* Instructions to follow: In the listing below, find each line with the string "Shift" and report it.

==*==

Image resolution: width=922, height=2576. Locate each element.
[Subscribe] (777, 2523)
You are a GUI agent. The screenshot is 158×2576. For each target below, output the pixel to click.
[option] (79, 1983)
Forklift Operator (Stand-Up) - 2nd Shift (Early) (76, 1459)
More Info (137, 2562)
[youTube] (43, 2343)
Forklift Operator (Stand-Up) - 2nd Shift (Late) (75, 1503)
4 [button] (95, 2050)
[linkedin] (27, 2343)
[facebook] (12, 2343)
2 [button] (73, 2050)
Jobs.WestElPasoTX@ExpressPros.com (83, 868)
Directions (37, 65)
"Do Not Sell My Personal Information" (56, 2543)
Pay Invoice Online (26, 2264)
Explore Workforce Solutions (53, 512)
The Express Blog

==*==

* Result:
Forklift Operator (Stand-Up) - 2nd Shift (Early) (76, 1459)
Forklift Operator (Stand-Up) - 2nd Shift (Late) (75, 1503)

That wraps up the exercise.